**What to produce**
Copy out the whole forum thread about the Blaupunkt stereo and satnav, word for word.

**Selected extract**

# blaupunkt stereo/satnav



## syrokid (May 7, 2006)

hi

we recently bought a secondhand bessacarr motorhome which came with the blaupunkt stereo and sat nav with built in reversing camera, all works fine, unfortunately the system didn't come with an install cd for the computer to update software maps etc, i have contacted blaupunkt who say the cd is no longer available.

question anyone got one they want to sell or let me borrow, or know of where i can get one

many thanks

keith


----------



## camallison (Jul 15, 2009)

Can you tell us the model of the unit - should be on the front ...... something like "Travelpilot DX-R52", then we may be able to help.

Colin


----------



## TR5 (Jun 6, 2007)

Try some like this:

http://www.naviupdates.co.uk/

There are several companies doing update CD's/DVD's on the net, so a google search should see you right.


----------



## syrokid (May 7, 2006)

*updates*

tried internet kept hitting brick wall

my unit is travel pilot lucca 5.3

many thanks


----------



## Rocles (May 1, 2005)

Some discussion about updating the actual Bessacarr-fitted Satnav (it's known as Lucca 5.3 software) at the Swift Talk forum here ... basically, the unit is discontinued and no further updates with UK maps will be made. European new maps are available, but no UK


----------



## syrokid (May 7, 2006)

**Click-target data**
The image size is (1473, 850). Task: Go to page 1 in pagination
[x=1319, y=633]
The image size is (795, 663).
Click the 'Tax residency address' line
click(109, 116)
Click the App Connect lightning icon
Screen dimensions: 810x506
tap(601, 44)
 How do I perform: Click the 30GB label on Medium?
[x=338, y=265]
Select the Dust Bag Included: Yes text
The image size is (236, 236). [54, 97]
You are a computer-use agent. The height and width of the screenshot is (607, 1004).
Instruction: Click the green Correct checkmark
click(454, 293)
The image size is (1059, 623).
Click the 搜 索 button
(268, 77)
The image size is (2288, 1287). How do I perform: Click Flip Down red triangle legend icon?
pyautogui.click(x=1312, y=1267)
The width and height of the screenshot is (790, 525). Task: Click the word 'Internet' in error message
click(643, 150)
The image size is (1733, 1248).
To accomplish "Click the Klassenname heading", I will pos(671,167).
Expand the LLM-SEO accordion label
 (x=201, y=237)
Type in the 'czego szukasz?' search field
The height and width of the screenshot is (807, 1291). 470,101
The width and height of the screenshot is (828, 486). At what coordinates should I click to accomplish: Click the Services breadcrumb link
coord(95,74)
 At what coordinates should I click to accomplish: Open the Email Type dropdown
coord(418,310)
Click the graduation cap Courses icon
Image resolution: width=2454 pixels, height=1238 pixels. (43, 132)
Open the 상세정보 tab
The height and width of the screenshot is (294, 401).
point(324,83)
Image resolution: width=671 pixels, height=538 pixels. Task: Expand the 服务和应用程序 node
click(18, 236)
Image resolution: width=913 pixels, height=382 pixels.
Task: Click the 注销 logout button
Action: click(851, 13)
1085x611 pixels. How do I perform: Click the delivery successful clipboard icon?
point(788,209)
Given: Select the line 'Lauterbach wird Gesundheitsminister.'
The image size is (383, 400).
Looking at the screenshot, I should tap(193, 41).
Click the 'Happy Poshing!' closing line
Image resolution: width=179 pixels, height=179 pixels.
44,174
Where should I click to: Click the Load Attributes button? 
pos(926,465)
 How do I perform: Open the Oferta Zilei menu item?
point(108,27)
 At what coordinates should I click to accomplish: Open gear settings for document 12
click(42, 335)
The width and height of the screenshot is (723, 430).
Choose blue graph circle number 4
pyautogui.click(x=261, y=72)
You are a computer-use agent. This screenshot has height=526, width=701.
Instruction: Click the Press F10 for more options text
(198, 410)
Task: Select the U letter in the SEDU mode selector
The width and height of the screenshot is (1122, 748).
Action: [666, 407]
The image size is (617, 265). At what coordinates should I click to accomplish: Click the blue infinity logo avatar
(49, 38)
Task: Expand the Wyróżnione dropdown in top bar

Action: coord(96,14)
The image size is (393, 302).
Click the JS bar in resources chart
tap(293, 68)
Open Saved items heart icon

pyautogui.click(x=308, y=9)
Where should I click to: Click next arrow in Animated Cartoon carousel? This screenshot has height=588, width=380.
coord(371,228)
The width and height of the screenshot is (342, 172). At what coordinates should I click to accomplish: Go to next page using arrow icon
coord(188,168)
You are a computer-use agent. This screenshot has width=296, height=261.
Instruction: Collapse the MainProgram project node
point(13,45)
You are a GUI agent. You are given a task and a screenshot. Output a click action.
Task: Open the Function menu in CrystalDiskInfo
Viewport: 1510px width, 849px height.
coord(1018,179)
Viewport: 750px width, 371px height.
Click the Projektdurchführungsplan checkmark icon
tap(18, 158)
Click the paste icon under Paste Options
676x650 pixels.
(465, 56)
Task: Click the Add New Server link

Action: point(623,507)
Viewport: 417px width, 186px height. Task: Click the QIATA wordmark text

**Solution**
# blaupunkt stereo/satnav



## syrokid (May 7, 2006)

hi

we recently bought a secondhand bessacarr motorhome which came with the blaupunkt stereo and sat nav with built in reversing camera, all works fine, unfortunately the system didn't come with an install cd for the computer to update software maps etc, i have contacted blaupunkt who say the cd is no longer available.

question anyone got one they want to sell or let me borrow, or know of where i can get one

many thanks

keith


----------



## camallison (Jul 15, 2009)

Can you tell us the model of the unit - should be on the front ...... something like "Travelpilot DX-R52", then we may be able to help.

Colin


----------



## TR5 (Jun 6, 2007)

Try some like this:

http://www.naviupdates.co.uk/

There are several companies doing update CD's/DVD's on the net, so a google search should see you right.


----------



## syrokid (May 7, 2006)

*updates*

tried internet kept hitting brick wall

my unit is travel pilot lucca 5.3

many thanks


----------



## Rocles (May 1, 2005)

Some discussion about updating the actual Bessacarr-fitted Satnav (it's known as Lucca 5.3 software) at the Swift Talk forum here ... basically, the unit is discontinued and no further updates with UK maps will be made. European new maps are available, but no UK


----------



## syrokid (May 7, 2006)